** Petit exercice **
Recopiez mot pour mot l'ensemble des enregistrements ci-dessous, du premier au dernier.

++++ Données fournies

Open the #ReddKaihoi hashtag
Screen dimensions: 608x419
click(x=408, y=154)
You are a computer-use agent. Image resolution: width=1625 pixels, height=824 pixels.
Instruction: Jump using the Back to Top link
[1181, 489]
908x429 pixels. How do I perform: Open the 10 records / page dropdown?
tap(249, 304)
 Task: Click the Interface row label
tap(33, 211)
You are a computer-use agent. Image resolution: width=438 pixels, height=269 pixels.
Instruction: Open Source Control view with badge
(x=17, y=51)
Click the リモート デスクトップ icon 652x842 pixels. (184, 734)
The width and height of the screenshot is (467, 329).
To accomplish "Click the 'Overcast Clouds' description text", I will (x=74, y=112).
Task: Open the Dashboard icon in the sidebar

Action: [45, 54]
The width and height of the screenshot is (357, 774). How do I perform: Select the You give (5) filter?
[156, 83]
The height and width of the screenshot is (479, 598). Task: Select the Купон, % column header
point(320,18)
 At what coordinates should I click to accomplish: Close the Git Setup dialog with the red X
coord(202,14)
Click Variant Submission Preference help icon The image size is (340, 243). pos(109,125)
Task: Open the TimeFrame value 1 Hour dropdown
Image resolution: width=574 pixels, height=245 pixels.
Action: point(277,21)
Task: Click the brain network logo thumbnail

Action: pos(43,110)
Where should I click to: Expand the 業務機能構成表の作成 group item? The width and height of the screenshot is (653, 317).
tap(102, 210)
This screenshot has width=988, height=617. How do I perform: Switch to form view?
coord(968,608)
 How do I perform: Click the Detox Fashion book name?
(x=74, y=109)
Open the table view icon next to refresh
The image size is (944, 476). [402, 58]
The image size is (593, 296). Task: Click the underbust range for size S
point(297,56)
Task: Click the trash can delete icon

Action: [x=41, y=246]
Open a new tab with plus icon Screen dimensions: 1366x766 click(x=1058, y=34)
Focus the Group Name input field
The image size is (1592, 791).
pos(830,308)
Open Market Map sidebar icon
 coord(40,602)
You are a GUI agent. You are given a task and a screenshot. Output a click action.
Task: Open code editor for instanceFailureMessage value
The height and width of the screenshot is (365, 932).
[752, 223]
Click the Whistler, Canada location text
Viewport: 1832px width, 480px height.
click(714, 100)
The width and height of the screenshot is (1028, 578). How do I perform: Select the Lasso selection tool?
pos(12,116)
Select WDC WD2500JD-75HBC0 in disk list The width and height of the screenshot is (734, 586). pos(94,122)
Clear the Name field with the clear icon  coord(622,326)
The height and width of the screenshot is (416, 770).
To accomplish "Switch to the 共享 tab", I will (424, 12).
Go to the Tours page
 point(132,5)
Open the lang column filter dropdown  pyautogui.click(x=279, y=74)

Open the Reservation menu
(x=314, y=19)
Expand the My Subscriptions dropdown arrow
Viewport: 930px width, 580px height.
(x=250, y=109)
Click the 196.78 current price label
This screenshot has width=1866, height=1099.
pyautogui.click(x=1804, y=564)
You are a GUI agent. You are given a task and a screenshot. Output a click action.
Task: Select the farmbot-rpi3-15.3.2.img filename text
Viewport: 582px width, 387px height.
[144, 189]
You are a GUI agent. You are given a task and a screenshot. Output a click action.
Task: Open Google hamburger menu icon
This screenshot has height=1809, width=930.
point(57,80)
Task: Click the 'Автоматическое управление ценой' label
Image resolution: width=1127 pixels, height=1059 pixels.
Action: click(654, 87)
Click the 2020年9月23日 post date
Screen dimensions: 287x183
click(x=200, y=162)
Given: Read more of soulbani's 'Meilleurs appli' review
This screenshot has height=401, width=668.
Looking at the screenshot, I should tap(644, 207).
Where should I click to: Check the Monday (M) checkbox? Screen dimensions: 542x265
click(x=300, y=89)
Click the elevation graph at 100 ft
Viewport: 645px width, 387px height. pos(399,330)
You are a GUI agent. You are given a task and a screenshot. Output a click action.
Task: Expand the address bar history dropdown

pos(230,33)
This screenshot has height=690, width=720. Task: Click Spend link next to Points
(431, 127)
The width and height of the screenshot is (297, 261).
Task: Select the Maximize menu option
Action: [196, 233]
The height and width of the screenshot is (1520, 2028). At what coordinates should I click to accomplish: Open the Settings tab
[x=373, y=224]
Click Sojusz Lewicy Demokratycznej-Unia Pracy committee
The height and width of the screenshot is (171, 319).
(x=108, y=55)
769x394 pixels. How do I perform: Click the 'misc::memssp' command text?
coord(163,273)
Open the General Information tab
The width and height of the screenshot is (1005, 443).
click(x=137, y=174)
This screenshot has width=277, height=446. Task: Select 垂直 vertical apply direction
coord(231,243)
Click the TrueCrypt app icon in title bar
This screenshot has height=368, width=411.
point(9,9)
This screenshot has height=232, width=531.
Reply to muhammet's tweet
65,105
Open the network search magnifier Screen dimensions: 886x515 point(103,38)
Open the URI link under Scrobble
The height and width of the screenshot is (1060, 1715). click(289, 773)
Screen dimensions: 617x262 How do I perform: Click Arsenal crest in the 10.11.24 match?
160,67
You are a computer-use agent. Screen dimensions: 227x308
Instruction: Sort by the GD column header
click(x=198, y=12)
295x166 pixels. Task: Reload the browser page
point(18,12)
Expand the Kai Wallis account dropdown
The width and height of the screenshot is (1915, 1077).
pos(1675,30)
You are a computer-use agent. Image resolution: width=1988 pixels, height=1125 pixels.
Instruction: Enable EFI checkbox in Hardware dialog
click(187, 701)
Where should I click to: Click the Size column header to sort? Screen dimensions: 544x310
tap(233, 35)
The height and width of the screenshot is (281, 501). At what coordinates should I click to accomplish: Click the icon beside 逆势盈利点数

++++++++

** Bonne réponse **
Open the #ReddKaihoi hashtag
Screen dimensions: 608x419
click(x=408, y=154)
You are a computer-use agent. Image resolution: width=1625 pixels, height=824 pixels.
Instruction: Jump using the Back to Top link
[1181, 489]
908x429 pixels. How do I perform: Open the 10 records / page dropdown?
tap(249, 304)
 Task: Click the Interface row label
tap(33, 211)
You are a computer-use agent. Image resolution: width=438 pixels, height=269 pixels.
Instruction: Open Source Control view with badge
(x=17, y=51)
Click the リモート デスクトップ icon 652x842 pixels. (184, 734)
The width and height of the screenshot is (467, 329).
To accomplish "Click the 'Overcast Clouds' description text", I will (x=74, y=112).
Task: Open the Dashboard icon in the sidebar

Action: [45, 54]
The width and height of the screenshot is (357, 774). How do I perform: Select the You give (5) filter?
[156, 83]
The height and width of the screenshot is (479, 598). Task: Select the Купон, % column header
point(320,18)
 At what coordinates should I click to accomplish: Close the Git Setup dialog with the red X
coord(202,14)
Click Variant Submission Preference help icon The image size is (340, 243). pos(109,125)
Task: Open the TimeFrame value 1 Hour dropdown
Image resolution: width=574 pixels, height=245 pixels.
Action: point(277,21)
Task: Click the brain network logo thumbnail

Action: pos(43,110)
Where should I click to: Expand the 業務機能構成表の作成 group item? The width and height of the screenshot is (653, 317).
tap(102, 210)
This screenshot has width=988, height=617. How do I perform: Switch to form view?
coord(968,608)
 How do I perform: Click the Detox Fashion book name?
(x=74, y=109)
Open the table view icon next to refresh
The image size is (944, 476). [402, 58]
The image size is (593, 296). Task: Click the underbust range for size S
point(297,56)
Task: Click the trash can delete icon

Action: [x=41, y=246]
Open a new tab with plus icon Screen dimensions: 1366x766 click(x=1058, y=34)
Focus the Group Name input field
The image size is (1592, 791).
pos(830,308)
Open Market Map sidebar icon
 coord(40,602)
You are a GUI agent. You are given a task and a screenshot. Output a click action.
Task: Open code editor for instanceFailureMessage value
The height and width of the screenshot is (365, 932).
[752, 223]
Click the Whistler, Canada location text
Viewport: 1832px width, 480px height.
click(714, 100)
The width and height of the screenshot is (1028, 578). How do I perform: Select the Lasso selection tool?
pos(12,116)
Select WDC WD2500JD-75HBC0 in disk list The width and height of the screenshot is (734, 586). pos(94,122)
Clear the Name field with the clear icon  coord(622,326)
The height and width of the screenshot is (416, 770).
To accomplish "Switch to the 共享 tab", I will (424, 12).
Go to the Tours page
 point(132,5)
Open the lang column filter dropdown  pyautogui.click(x=279, y=74)

Open the Reservation menu
(x=314, y=19)
Expand the My Subscriptions dropdown arrow
Viewport: 930px width, 580px height.
(x=250, y=109)
Click the 196.78 current price label
This screenshot has width=1866, height=1099.
pyautogui.click(x=1804, y=564)
You are a GUI agent. You are given a task and a screenshot. Output a click action.
Task: Select the farmbot-rpi3-15.3.2.img filename text
Viewport: 582px width, 387px height.
[144, 189]
You are a GUI agent. You are given a task and a screenshot. Output a click action.
Task: Open Google hamburger menu icon
This screenshot has height=1809, width=930.
point(57,80)
Task: Click the 'Автоматическое управление ценой' label
Image resolution: width=1127 pixels, height=1059 pixels.
Action: click(654, 87)
Click the 2020年9月23日 post date
Screen dimensions: 287x183
click(x=200, y=162)
Given: Read more of soulbani's 'Meilleurs appli' review
This screenshot has height=401, width=668.
Looking at the screenshot, I should tap(644, 207).
Where should I click to: Check the Monday (M) checkbox? Screen dimensions: 542x265
click(x=300, y=89)
Click the elevation graph at 100 ft
Viewport: 645px width, 387px height. pos(399,330)
You are a GUI agent. You are given a task and a screenshot. Output a click action.
Task: Expand the address bar history dropdown

pos(230,33)
This screenshot has height=690, width=720. Task: Click Spend link next to Points
(431, 127)
The width and height of the screenshot is (297, 261).
Task: Select the Maximize menu option
Action: [196, 233]
The height and width of the screenshot is (1520, 2028). At what coordinates should I click to accomplish: Open the Settings tab
[x=373, y=224]
Click Sojusz Lewicy Demokratycznej-Unia Pracy committee
The height and width of the screenshot is (171, 319).
(x=108, y=55)
769x394 pixels. How do I perform: Click the 'misc::memssp' command text?
coord(163,273)
Open the General Information tab
The width and height of the screenshot is (1005, 443).
click(x=137, y=174)
This screenshot has width=277, height=446. Task: Select 垂直 vertical apply direction
coord(231,243)
Click the TrueCrypt app icon in title bar
This screenshot has height=368, width=411.
point(9,9)
This screenshot has height=232, width=531.
Reply to muhammet's tweet
65,105
Open the network search magnifier Screen dimensions: 886x515 point(103,38)
Open the URI link under Scrobble
The height and width of the screenshot is (1060, 1715). click(289, 773)
Screen dimensions: 617x262 How do I perform: Click Arsenal crest in the 10.11.24 match?
160,67
You are a computer-use agent. Screen dimensions: 227x308
Instruction: Sort by the GD column header
click(x=198, y=12)
295x166 pixels. Task: Reload the browser page
point(18,12)
Expand the Kai Wallis account dropdown
The width and height of the screenshot is (1915, 1077).
pos(1675,30)
You are a computer-use agent. Image resolution: width=1988 pixels, height=1125 pixels.
Instruction: Enable EFI checkbox in Hardware dialog
click(187, 701)
Where should I click to: Click the Size column header to sort? Screen dimensions: 544x310
tap(233, 35)
The height and width of the screenshot is (281, 501). At what coordinates should I click to accomplish: Click the icon beside 逆势盈利点数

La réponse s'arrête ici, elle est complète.